Democracy and Development Report | Democracies Under Pressure: Reimagining the Future of Democracy in Latin America and the Caribbean 2026

Democracy and Development Report | Democracies Under Pressure: Reimagining the Future of Democracy in Latin America and the Caribbean 2026

May 11, 2026

Latin America and the Caribbean is today the most democratic region among developing regions and the third worldwide. More than four out of five citizens live under regimes elected through elections. However, this strength coexists with growing tension: democracies that endure, but face pressures that threaten their ability to represent, manage conflict, and generate development outcomes.

Long-standing structural challenges, such as economic and gender inequality and the crisis of political parties, are now combined with emerging threats: polarization, misinformation, the acceleration of technology, the climate crisis, and the expansion of organized crime. Together, these factors erode institutional trust and weaken the link between democracy and citizens' well-being.

What is being asked | According to the text on democracy in Latin America and the Caribbean, what share of citizens live under regimes elected through elections?

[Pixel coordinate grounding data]
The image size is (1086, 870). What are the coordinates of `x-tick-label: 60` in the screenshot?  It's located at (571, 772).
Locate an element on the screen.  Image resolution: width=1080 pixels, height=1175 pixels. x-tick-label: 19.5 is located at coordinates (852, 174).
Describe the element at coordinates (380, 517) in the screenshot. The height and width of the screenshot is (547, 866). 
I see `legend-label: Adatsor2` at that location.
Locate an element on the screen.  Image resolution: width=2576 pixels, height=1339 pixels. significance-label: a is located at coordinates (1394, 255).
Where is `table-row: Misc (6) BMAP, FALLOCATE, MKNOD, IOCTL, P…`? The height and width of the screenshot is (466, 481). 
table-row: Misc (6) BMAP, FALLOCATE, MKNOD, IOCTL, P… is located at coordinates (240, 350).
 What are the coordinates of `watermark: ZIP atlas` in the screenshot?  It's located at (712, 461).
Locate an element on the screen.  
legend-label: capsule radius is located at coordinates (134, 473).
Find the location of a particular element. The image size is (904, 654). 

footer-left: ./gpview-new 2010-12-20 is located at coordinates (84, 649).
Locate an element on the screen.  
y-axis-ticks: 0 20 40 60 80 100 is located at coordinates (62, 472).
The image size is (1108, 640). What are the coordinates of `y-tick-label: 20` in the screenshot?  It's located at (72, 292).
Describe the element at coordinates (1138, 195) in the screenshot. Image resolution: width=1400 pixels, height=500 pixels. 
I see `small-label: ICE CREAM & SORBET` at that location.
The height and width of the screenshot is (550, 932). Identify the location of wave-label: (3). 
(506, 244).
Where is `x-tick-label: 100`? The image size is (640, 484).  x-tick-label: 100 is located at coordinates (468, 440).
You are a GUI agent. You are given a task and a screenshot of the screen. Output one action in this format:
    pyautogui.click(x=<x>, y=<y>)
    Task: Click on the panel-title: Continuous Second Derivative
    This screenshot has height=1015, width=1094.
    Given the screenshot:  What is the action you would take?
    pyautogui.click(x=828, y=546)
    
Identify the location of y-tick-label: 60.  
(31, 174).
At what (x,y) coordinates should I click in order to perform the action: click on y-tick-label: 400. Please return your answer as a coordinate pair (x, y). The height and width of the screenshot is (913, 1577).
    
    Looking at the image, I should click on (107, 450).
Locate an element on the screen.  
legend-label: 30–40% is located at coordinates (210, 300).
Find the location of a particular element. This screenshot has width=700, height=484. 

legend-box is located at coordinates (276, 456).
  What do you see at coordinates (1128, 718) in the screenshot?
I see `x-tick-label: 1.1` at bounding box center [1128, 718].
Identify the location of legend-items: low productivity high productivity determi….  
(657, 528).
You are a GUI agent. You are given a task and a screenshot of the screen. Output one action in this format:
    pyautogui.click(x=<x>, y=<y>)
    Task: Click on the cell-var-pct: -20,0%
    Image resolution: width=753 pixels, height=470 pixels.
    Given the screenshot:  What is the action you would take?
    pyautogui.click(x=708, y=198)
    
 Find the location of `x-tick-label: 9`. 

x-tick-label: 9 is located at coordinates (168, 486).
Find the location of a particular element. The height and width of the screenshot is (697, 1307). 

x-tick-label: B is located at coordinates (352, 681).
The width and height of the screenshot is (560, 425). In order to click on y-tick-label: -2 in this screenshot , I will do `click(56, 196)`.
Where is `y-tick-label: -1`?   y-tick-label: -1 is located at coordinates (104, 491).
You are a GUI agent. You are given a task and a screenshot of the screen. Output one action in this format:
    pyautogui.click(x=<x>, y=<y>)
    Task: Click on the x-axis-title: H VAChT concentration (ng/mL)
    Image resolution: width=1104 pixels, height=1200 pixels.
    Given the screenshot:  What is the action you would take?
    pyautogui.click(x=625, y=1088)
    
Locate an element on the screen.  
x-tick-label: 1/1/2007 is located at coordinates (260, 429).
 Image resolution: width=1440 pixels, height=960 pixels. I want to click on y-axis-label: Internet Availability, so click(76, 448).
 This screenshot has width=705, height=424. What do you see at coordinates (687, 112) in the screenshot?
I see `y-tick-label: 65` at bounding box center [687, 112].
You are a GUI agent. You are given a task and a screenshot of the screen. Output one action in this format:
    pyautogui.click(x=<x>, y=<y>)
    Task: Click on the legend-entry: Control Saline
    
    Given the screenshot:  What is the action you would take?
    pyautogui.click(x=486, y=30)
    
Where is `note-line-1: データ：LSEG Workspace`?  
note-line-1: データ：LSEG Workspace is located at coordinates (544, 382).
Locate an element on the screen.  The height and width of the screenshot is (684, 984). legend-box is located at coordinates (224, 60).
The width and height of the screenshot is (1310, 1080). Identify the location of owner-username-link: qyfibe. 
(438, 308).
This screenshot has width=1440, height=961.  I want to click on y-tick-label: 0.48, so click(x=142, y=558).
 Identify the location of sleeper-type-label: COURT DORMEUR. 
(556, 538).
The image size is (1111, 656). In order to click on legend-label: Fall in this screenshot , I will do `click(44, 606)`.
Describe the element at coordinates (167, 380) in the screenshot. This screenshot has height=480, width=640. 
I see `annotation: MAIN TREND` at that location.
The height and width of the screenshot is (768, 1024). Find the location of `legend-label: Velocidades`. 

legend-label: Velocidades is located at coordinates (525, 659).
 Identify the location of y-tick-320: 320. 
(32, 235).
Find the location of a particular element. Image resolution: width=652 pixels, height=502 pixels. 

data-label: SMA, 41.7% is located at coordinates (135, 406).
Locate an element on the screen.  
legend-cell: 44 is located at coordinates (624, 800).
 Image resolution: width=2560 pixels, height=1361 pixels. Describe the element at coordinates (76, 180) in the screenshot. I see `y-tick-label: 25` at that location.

Task answer | More than four out of five citizens.